Home-page: https://github.com/christianhidber/easyagents
Author: Christian Hidber, Oliver Zeigermann
Author-email: christian.hidber@bsquare.ch
License: MIT
Description: ### Reinforcement Learning for Practitioners
        ![Travis_Status](https://travis-ci.com/christianhidber/easyagents.svg?branch=master)
        
        Status: under active development, breaking changes may occur
        
        ![EasyAgents logo](images/EazyAgentsIcon.png)
        
        EasyAgents is a high level reinforcement learning api, written in Python and running on top of
        [OpenAI gym](https://github.com/openai/gym) using algorithms implemented in 
        [tf-Agents](https://github.com/tensorflow/agents) and [OpenAI baselines](https://github.com/openai/baselines).
        
        ### Use EasyAgents if
        * you are looking for an easy and simple way to get started with reinforcement learning
        * you have implemented your own environment and want to experiment with it
        * you want mix and match different implementations and algorithms
        
        Try it on colab:
        * [Cartpole on colab](https://colab.research.google.com/github/christianhidber/easyagents/blob/master/jupyter_notebooks/easyagents_cartpole.ipynb)
          (introduction. the classic reinforcement learning example balancing a stick on a cart)
        * [Berater on colab](https://colab.research.google.com/github/christianhidber/easyagents/blob/master/jupyter_notebooks/easyagents_berater.ipynb)

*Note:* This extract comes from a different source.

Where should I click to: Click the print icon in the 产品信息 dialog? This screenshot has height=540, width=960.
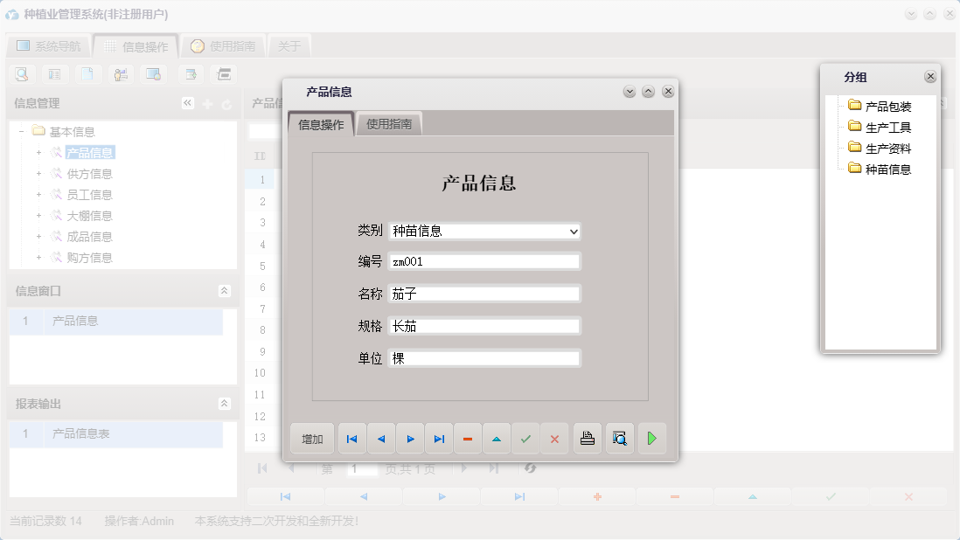pyautogui.click(x=587, y=438)
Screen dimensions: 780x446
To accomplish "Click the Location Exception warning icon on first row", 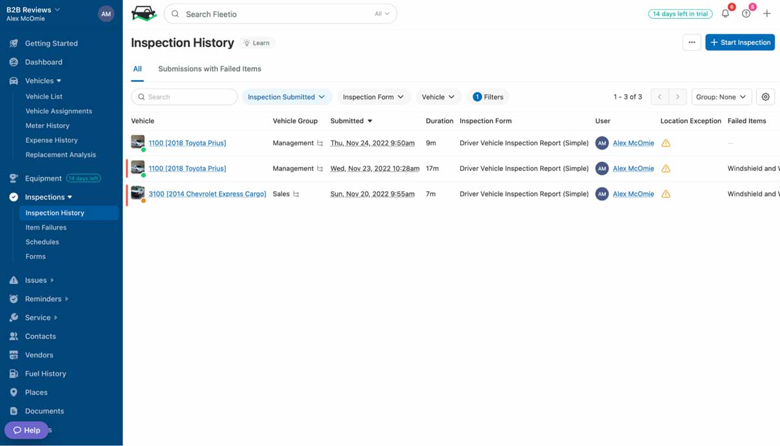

          (example of a custom environment & training. gym environment based on a routing problem)
        
        In collaboration with [Oliver Zeigermann](http://zeigermann.eu/). 
        ## Example
        
        Here's an example of the full code needed to run the tfagents implementation of Ppo on the cartpole example.
        
        ### Simple case (no configuration)
        
        ```python
        from easyagents.tfagents import PpoAgent
        
        ppo_agent = PpoAgent( gym_env_name='CartPole-v0')
        ppo_agent.train()
        ```
        
        Points of interest:
        
        * During training you get continuously updated statistic plots
        
          ![CartPole_Training](images/readme_cartpole_training.png)
          
          depicting the training loss, the average sum of rewards per episode as well as the average number of steps 
          per episode.  Moreover, if your environment supports render mode 'rgb_array', then an image 
          of the last evaluation episodes done state is displayed. You can replot the statistics anytime using
        
            ```python
            ppo_agent.plot_episodes()
            ```
          changing the plots scale (linear or log) and limits individually.
        
        * If your environment renders the current state as an image (rgb_array), then you can create an episode movie 
          containing one image for each visited state:
          ```python
          ppo_agent.render_episodes_to_jupyter()
          ```
          
           ![CartPole_Training](images/readme_cartpole_movie.png)
            
           or save it as an mp4 file:
            ```python
            filename = ppo_agent.render_episodes_to_mp4()
            ```
          choosing the number of episodes to be played as well as the frame per seconds.
        
        * For debugging your environment you can log every api call during training, as well as a summary of every 
          game played.
          You can restrict / extend logging to topic areas like 'agent api' or 'environment api' calls.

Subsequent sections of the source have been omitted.